Goal of the exercise — According to the text below on the federal legislative agenda, what percentage of retirees feel middle class tax cuts will have a positive impact on their personal financial well-being?

Selected text —
══════════

- Federal Legislative agenda - Retirees and employees were given a list of four domestic initiatives that are currently on the federal legislative agenda and asked what impact they believe each initiative will have on their personal financial well-being. Sixty-four percent of employees and 47% of retirees feel middle class tax cuts will have a positive impact. Medicare prescription drug reform was viewed as having a positive impact by 42% of retirees and 29% of employees. Twenty-eight percent of employees and 11% of retirees feel lower interest rates on student loans will have a positive impact. Nineteen percent of employees and 17% of retirees feel raising the minimum wage will have a positive impact on their personal financial well-being.
- Current Issues - Employees and retirees were also asked to provide feedback regarding the impact of some current issues on personal financial well-being. The two items viewed as having a negative impact on personal financial well-being by over 40% of employees and retirees were the Iraq war and privatizing social security.

══════════

Data excerpts —
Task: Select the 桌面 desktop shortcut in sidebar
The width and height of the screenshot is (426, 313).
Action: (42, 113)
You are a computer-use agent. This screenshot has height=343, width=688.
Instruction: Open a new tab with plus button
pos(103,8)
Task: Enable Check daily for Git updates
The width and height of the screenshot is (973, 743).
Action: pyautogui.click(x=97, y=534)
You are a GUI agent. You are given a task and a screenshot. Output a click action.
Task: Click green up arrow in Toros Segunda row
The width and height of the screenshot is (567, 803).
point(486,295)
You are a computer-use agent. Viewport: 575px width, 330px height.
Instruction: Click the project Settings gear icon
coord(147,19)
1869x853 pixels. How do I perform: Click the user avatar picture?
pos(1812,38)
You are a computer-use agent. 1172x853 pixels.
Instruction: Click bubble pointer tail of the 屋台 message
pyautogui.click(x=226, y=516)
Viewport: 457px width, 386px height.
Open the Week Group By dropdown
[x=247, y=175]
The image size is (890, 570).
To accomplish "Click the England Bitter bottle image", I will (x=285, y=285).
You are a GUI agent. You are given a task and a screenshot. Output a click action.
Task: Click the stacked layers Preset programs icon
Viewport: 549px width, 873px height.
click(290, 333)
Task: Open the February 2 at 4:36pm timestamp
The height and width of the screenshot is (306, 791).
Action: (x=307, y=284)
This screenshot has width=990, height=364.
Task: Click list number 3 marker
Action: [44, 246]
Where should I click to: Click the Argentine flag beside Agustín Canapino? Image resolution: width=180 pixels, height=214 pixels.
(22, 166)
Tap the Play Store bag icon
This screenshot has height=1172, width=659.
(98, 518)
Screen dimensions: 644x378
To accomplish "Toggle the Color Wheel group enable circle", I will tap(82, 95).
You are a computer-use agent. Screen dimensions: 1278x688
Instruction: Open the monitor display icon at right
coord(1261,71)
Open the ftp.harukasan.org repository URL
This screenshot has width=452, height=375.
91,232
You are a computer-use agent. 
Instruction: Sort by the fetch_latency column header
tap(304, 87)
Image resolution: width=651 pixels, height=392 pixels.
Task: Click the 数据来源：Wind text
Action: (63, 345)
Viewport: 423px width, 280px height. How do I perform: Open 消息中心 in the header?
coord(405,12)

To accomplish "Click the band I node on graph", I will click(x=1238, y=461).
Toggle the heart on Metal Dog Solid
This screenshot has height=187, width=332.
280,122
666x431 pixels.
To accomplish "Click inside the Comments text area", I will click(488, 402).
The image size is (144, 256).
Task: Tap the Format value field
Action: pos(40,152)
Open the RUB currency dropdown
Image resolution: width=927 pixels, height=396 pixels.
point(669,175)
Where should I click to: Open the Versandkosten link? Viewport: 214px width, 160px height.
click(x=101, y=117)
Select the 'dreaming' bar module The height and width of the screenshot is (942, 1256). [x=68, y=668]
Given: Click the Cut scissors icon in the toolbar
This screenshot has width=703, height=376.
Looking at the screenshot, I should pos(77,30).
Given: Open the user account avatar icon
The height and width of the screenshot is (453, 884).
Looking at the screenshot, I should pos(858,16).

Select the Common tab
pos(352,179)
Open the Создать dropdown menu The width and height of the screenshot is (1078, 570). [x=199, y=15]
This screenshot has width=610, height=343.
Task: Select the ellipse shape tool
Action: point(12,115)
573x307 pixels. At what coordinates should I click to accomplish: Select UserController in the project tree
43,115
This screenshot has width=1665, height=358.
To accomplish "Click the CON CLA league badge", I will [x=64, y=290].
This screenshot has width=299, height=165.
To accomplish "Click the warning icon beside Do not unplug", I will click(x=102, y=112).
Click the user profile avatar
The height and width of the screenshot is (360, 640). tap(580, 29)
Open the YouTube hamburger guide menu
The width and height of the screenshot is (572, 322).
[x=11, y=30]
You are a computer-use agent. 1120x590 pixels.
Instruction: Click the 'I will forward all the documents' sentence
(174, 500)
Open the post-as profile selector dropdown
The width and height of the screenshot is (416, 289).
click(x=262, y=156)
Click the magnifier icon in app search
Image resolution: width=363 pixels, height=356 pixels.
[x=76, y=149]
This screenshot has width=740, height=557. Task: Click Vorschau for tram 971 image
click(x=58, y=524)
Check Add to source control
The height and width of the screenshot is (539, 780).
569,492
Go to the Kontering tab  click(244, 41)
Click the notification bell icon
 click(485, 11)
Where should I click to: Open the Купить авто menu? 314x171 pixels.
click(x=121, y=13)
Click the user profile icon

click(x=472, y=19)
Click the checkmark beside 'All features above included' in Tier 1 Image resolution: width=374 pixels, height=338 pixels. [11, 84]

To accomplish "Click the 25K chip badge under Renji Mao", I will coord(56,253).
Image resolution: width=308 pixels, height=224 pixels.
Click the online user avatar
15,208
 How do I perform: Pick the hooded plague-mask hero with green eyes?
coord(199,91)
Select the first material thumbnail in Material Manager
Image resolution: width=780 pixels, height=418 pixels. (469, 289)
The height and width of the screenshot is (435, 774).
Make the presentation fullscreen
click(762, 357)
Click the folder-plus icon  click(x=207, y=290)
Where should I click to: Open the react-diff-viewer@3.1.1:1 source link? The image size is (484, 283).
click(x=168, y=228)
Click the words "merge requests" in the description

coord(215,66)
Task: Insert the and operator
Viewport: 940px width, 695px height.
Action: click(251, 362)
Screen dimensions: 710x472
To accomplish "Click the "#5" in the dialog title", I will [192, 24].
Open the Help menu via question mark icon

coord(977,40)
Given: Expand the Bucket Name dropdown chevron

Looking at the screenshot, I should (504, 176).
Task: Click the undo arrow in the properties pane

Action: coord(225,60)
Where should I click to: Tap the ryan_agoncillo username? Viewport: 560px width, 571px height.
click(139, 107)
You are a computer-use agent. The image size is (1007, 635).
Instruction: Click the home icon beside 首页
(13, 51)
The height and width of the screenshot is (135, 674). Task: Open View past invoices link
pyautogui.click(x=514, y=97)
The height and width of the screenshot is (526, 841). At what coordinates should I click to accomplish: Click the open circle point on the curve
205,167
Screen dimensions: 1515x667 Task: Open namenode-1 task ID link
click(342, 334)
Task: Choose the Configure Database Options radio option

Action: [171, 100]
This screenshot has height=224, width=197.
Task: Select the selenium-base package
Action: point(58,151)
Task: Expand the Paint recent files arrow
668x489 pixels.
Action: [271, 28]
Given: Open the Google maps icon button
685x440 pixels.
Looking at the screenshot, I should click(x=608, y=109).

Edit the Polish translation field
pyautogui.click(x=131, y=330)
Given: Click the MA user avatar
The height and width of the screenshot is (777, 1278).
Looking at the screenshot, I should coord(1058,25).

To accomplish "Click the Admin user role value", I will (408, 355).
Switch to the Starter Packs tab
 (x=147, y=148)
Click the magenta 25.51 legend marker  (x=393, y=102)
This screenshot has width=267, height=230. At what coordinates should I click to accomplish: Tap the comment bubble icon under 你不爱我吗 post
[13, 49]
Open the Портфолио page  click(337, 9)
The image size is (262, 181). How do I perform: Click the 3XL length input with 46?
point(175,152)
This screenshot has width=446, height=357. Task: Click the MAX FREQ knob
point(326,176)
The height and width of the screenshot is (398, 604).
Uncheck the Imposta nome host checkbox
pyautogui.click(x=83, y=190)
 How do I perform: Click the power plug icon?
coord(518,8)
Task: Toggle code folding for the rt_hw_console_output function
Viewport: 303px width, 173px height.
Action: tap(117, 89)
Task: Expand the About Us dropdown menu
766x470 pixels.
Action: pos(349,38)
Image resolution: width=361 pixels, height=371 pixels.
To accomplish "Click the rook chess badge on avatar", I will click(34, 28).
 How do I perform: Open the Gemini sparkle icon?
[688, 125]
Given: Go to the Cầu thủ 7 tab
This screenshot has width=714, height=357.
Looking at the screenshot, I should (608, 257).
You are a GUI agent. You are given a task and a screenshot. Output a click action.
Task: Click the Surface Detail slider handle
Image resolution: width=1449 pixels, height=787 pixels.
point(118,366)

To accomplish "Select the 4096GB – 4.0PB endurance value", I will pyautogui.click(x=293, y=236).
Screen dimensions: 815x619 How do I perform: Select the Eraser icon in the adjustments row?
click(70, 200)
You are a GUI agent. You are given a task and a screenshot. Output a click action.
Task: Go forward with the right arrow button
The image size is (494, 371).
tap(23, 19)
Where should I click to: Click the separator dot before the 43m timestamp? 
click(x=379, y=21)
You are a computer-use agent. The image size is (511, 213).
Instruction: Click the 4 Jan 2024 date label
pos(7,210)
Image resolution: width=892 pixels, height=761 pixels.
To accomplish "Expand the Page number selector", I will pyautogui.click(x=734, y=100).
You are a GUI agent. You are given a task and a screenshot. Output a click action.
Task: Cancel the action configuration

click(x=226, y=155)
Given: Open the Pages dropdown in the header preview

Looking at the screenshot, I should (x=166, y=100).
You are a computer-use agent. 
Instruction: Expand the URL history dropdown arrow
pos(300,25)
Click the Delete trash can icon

══════════

Answer area — 47%